You'll need accessibility identifiers on anything you want your automated tests to be able to click on or interact with.

Writing the UI tests

The actual screenshot capture uses Xcode's XCUITest framework. If you haven't used it before, it's Apple's UI testing framework — it launches your app as a separate process and interacts with it like a user would, finding elements by their accessibility identifiers and clicking on them.

Here's the basic structure. Each test method launches the app, navigates to the state I want to show, then takes a screenshot:

final class OctavoScreenshotTests: XCTestCase {

  var app: XCUIApplication!

  override func setUpWithError() throws {
    continueAfterFailure = false
  }

  override func tearDownWithError() throws {
    app?.terminate()
  }

  private func launchApp(empty: Bool = false) {
    app = XCUIApplication()
    app.launchArguments = empty ? ["--screenshot-mode-empty"] : ["--screenshot-mode"]
    app.launch()

    // Wait for the document window to appear
    let window = app.windows.firstMatch
    XCTAssertTrue(window.waitForExistence(timeout: 10))

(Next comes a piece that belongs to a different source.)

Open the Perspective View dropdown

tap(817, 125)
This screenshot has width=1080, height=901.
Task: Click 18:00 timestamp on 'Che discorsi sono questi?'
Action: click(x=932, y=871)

    // Hide other apps so they don't photobomb
    app.typeKey("h", modifierFlags: [.command, .option])
  }
}

The launchArguments line is how the screenshot mode launch argument gets passed to the app. XCUITest launches your app as a subprocess, so any arguments you set here end up in ProcessInfo.processInfo.arguments on the app side.

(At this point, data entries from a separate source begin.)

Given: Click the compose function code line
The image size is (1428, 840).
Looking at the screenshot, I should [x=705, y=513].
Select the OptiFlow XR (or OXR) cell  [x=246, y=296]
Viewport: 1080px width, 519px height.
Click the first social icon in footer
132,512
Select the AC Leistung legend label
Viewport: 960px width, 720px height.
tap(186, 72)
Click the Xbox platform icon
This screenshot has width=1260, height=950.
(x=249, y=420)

Each test method is straightforward: launch the app, click around to get the UI into the right state, then take a screenshot. Here's a simple one:

func testScreenshot_02_SourcePage_SourceStrip() throws {
    launchApp()

    // Select page 2 in the page strip
    clickElement(withIdentifier: "pageStrip.page.1")

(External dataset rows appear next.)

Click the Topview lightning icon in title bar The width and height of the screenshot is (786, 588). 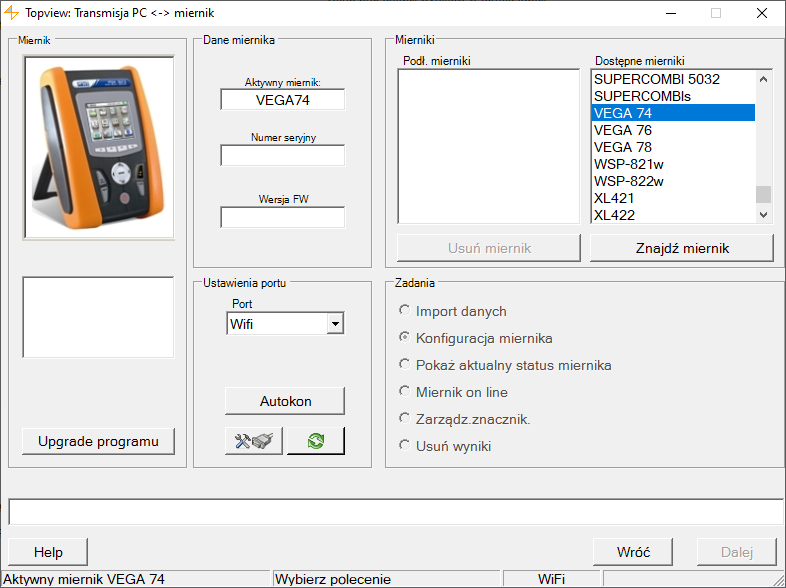12,13
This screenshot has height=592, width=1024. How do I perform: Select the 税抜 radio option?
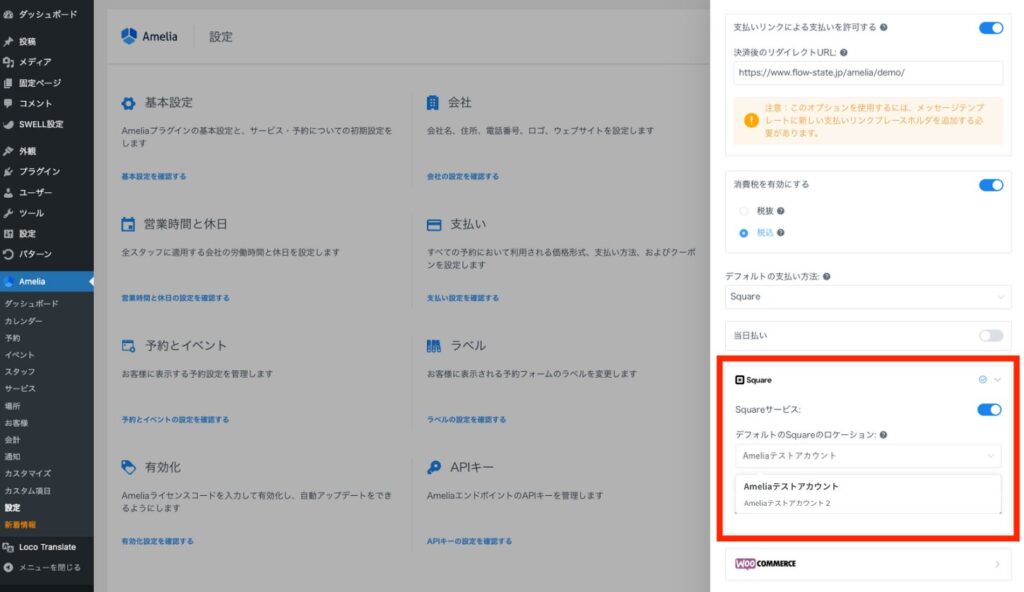pyautogui.click(x=743, y=211)
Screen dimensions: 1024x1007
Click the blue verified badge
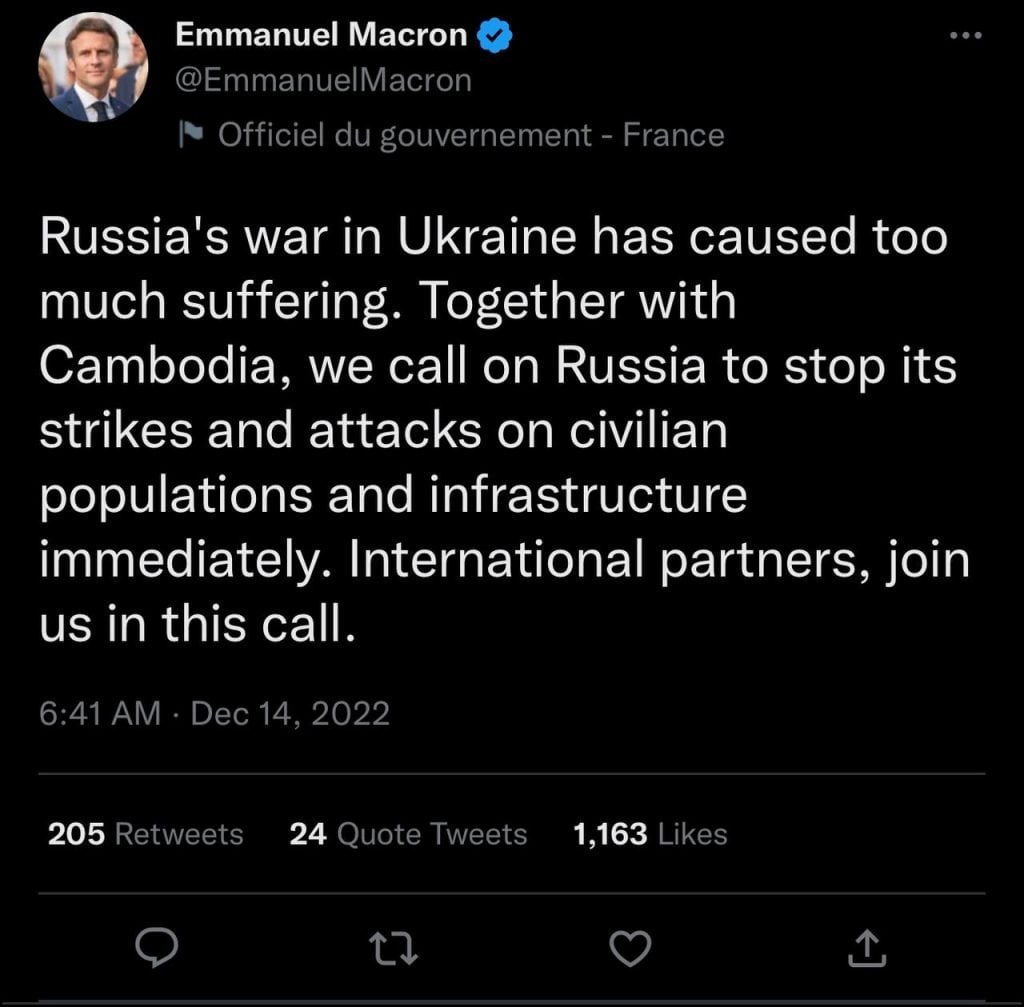click(495, 35)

    takeFullScreenshot(named: "02_SourcePage_SourceStrip")
}

And here's one that configures imposition settings before capturing:

func testScreenshot_03_Imposition_PreviewStrip() throws {
    launchApp()

    clickElement(withIdentifier: "pageStrip.page.0")
    clickElement(withIdentifier: "sidebar.impositionType")

    // Set trim finishing to 220x140mm
    configureTrimFinishing(width: 220, height: 140)

    // Switch the page strip to preview mode
    clickElement(withIdentifier: "pageStripMode.preview")

    takeFullScreenshot(named: "03_Imposition_PreviewStrip")
}

The clickElement helper finds an element by accessibility identifier within the main window, waits for it to exist, and clicks it:

private func clickElement(withIdentifier identifier: String) {
    let window = app.windows.firstMatch
    let element = window.descendants(matching: .any)[identifier].firstMatch
    XCTAssertTrue(element.waitForExistence(timeout: 5))
    element.tapUnhittable()
}

You might notice the tapUnhittable() call there — I'll explain that one shortly.

Taking the screenshot

The actual screenshot capture is pleasingly simple:

private func takeFullScreenshot(named name: String) {
    // Wait for animations to finish
    Thread.sleep(forTimeInterval: 2.0)

    let screenshot = XCUIScreen.main.screenshot()
    let attachment = XCTAttachment(screenshot: screenshot)
    attachment.name = name
    attachment.lifetime = .keepAlways
    add(attachment)
}

XCUIScreen.main.screenshot() captures the entire screen — not just the app window but the menu bar and wallpaper too, which is what I want for App Store screenshots. The result is saved as an XCTAttachment into Xcode's test results bundle. Setting .keepAlways is important; otherwise Xcode might discard the attachment if the test passes (the default is to only keep attachments from failing tests).

The 2-second sleep is necessary — I need animations to finish before capturing, and Thread.sleep is the simplest way to do that. Since this code only runs for screenshot generation, I'm not too worried about elegance.

Test naming and ordering

The test methods are named with numbered prefixes: testScreenshot_01_EmptyState, testScreenshot_02_SourcePage_SourceStrip, and so on. The test names become the attachment names and, eventually, the filenames, and these numbers are the order I want them on the website.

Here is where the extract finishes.